Jul 08 2013
Guardian: US privacy group challenging NSA and FBI collection of phone records
The US supreme court will be asked to suspend the blanket collection of US telephone records by the FBI under an emergency petition due to be filed on Monday by civil rights campaigners at the Electronic Privacy Information Center (Epic).
This new legal challenge to the power of government agencies to spy on Americans follows the publication last month by the Guardian of a secret order from the Foreign Intelligence Surveillance Court ordering Verizon to hand over metadata from its phone records.
Previous attempts to appeal against the rulings of these courts have floundered due to a lack of public information about who might be caught up in the surveillance net, but the disclosure of specific orders by National Security Agency whistleblower Edward Snowden has opened the door to a flurry of new challenges.

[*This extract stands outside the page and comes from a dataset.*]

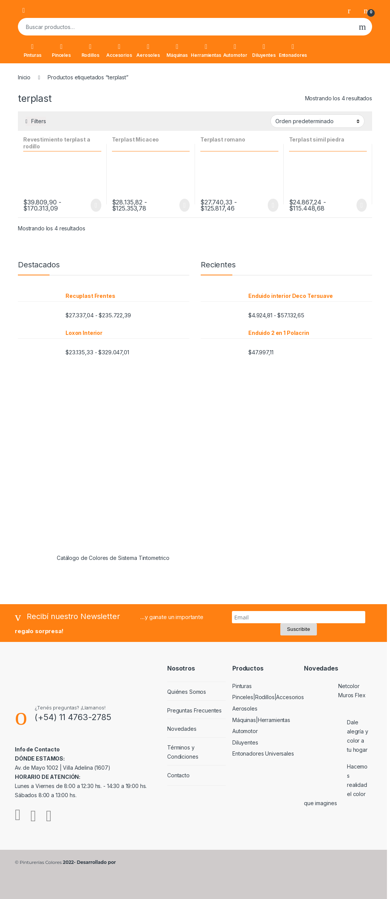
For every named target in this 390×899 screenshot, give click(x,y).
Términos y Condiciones (182, 752)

It comes as a similar legal challenge was filed in Britain on Monday.
The latest from Epic asks the supreme court to rule that the NSA and FBI have stretched the law governing state intrusion to such a point that checks and balances put in by lawmakers have become meaningless.
Under section 1861 of Foreign Intelligence Surveillance Act (Fisa), authorities seeking such records from phone companies must show “that there are reasonable grounds to to believe that the tangible things sought are relevant to an authorized investigation”.
But lawyers acting for Epic argue that the sweeping nature of Fisa court orders revealed by Snowden make a mockery of this “relevancy” clause.